** Start **

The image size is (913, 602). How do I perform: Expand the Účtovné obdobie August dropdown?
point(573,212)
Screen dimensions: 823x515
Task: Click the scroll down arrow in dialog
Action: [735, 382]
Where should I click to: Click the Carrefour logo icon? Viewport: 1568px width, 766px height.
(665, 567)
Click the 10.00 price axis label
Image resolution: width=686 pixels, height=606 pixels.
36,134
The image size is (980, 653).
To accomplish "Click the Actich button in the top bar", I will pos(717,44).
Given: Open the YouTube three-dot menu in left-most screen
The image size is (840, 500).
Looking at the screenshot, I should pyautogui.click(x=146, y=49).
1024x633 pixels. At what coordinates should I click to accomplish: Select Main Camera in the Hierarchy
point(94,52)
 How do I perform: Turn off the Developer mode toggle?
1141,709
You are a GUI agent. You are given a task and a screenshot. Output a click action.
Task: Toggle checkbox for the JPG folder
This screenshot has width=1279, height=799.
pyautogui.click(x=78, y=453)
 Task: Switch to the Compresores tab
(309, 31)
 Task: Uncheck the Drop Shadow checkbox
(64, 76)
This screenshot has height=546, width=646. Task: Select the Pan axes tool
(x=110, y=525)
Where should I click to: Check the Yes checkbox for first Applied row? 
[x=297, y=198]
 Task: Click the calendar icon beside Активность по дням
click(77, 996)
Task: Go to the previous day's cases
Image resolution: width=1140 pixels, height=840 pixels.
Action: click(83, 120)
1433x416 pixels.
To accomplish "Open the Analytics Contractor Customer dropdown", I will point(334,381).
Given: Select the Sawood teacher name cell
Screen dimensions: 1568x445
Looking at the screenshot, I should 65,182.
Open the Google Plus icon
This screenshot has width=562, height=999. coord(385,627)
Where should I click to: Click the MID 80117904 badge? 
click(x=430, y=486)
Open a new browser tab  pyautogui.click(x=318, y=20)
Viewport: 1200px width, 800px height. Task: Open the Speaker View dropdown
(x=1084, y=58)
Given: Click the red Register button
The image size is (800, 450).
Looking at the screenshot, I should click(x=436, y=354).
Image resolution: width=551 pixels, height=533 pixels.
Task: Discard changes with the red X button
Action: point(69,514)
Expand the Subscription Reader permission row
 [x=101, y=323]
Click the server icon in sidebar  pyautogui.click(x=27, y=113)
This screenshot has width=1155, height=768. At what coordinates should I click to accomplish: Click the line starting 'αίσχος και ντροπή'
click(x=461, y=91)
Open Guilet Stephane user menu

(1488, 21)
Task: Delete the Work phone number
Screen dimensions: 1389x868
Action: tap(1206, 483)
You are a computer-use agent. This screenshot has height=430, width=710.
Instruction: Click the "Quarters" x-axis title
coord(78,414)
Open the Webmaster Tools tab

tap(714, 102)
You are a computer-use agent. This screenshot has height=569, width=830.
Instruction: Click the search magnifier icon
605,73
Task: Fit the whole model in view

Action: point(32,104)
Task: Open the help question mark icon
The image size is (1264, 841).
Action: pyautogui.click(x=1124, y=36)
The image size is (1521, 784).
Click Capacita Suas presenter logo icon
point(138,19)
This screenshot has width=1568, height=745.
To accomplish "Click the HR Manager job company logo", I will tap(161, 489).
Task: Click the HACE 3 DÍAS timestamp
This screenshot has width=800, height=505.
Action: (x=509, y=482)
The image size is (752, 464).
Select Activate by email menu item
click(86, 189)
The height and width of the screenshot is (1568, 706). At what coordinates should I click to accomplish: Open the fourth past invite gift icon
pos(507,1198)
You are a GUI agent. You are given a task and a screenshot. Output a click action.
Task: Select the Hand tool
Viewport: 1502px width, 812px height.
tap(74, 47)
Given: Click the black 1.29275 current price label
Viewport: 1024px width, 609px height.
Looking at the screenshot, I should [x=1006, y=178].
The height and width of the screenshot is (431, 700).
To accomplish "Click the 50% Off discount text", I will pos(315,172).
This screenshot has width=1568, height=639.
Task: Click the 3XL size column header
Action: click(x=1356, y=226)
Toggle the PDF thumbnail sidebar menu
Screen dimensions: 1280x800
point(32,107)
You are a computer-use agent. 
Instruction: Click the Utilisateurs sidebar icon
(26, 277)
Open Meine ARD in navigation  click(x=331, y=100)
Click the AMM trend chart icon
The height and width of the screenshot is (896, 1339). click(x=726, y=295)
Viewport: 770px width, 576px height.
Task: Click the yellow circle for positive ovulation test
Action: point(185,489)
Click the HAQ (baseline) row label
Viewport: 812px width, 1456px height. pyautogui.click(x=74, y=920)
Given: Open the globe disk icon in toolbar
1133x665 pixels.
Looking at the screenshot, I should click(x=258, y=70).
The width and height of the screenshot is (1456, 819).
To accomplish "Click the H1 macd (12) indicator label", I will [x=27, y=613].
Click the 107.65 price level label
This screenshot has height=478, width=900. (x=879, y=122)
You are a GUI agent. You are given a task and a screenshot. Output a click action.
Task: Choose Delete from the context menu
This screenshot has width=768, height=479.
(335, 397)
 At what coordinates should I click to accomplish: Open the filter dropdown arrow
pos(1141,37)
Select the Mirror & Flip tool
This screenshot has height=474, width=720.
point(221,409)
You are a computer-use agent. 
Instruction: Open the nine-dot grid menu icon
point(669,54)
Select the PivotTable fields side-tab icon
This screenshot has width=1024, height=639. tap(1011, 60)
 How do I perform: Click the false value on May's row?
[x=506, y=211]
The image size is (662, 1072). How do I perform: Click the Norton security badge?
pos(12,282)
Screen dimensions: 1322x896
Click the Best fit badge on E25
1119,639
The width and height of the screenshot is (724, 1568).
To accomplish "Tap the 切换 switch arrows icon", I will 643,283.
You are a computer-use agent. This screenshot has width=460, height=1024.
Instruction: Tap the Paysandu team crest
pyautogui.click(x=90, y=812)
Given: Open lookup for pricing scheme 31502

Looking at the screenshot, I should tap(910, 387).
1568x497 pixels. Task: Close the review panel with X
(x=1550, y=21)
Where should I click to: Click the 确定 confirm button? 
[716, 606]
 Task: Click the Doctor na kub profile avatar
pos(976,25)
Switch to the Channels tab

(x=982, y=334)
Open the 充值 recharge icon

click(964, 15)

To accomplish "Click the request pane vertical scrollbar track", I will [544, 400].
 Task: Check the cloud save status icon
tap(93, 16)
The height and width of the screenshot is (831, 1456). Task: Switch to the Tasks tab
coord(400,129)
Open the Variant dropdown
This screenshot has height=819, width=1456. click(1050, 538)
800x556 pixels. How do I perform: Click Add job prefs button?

** End **

### Problem description
Please copy the stretch of lines from the one containing "has width=460, height=1024." through the end of the records, both ends included, reproducing each line exactly.

### The response
You are a computer-use agent. This screenshot has width=460, height=1024.
Instruction: Tap the Paysandu team crest
pyautogui.click(x=90, y=812)
Given: Open lookup for pricing scheme 31502

Looking at the screenshot, I should tap(910, 387).
1568x497 pixels. Task: Close the review panel with X
(x=1550, y=21)
Where should I click to: Click the 确定 confirm button? 
[716, 606]
 Task: Click the Doctor na kub profile avatar
pos(976,25)
Switch to the Channels tab

(x=982, y=334)
Open the 充值 recharge icon

click(964, 15)

To accomplish "Click the request pane vertical scrollbar track", I will [544, 400].
 Task: Check the cloud save status icon
tap(93, 16)
The height and width of the screenshot is (831, 1456). Task: Switch to the Tasks tab
coord(400,129)
Open the Variant dropdown
This screenshot has height=819, width=1456. click(1050, 538)
800x556 pixels. How do I perform: Click Add job prefs button?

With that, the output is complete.